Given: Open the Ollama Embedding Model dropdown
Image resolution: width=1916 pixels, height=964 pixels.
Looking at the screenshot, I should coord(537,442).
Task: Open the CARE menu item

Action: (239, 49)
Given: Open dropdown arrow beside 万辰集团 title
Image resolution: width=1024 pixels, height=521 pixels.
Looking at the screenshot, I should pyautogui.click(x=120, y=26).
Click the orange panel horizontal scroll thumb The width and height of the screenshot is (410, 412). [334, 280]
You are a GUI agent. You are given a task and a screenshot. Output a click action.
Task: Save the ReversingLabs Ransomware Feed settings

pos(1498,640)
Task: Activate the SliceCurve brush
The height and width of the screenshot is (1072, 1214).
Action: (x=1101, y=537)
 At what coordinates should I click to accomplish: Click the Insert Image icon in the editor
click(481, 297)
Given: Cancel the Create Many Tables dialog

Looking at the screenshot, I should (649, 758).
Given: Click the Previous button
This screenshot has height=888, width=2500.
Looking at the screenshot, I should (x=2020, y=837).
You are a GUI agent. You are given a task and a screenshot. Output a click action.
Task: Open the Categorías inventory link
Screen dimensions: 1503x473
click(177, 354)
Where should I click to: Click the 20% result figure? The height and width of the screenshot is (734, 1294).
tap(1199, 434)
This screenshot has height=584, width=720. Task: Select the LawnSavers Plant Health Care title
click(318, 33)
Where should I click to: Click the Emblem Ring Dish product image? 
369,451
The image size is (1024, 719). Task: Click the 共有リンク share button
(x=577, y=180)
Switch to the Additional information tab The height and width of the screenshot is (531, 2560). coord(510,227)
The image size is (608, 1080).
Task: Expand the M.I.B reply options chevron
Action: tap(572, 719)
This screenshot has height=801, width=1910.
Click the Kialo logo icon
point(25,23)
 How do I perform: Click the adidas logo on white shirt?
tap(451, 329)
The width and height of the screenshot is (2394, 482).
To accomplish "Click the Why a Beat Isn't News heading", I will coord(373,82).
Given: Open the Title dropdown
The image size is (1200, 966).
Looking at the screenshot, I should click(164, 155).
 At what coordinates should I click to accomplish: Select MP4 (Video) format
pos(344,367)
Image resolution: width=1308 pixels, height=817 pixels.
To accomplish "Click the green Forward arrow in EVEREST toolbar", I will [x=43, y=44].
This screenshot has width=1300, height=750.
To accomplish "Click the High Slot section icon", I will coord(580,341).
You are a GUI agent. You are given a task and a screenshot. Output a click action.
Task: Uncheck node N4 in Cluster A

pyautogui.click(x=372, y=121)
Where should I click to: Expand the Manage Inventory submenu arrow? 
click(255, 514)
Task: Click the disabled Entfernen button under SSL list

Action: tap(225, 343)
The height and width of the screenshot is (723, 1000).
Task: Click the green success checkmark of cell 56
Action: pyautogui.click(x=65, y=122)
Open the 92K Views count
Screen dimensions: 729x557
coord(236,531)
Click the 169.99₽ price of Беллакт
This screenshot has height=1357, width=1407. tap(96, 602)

---*---

--- ASSIGNMENT ---
Print every line from the one that contains "The image size is (1200, 966)." to the end of the records, exactly as written, and nothing more.

--- TASK ANSWER ---
The image size is (1200, 966).
Looking at the screenshot, I should click(164, 155).
 At what coordinates should I click to accomplish: Select MP4 (Video) format
pos(344,367)
Image resolution: width=1308 pixels, height=817 pixels.
To accomplish "Click the green Forward arrow in EVEREST toolbar", I will [x=43, y=44].
This screenshot has width=1300, height=750.
To accomplish "Click the High Slot section icon", I will coord(580,341).
You are a GUI agent. You are given a task and a screenshot. Output a click action.
Task: Uncheck node N4 in Cluster A

pyautogui.click(x=372, y=121)
Where should I click to: Expand the Manage Inventory submenu arrow? 
click(255, 514)
Task: Click the disabled Entfernen button under SSL list

Action: tap(225, 343)
The height and width of the screenshot is (723, 1000).
Task: Click the green success checkmark of cell 56
Action: pyautogui.click(x=65, y=122)
Open the 92K Views count
Screen dimensions: 729x557
coord(236,531)
Click the 169.99₽ price of Беллакт
This screenshot has height=1357, width=1407. tap(96, 602)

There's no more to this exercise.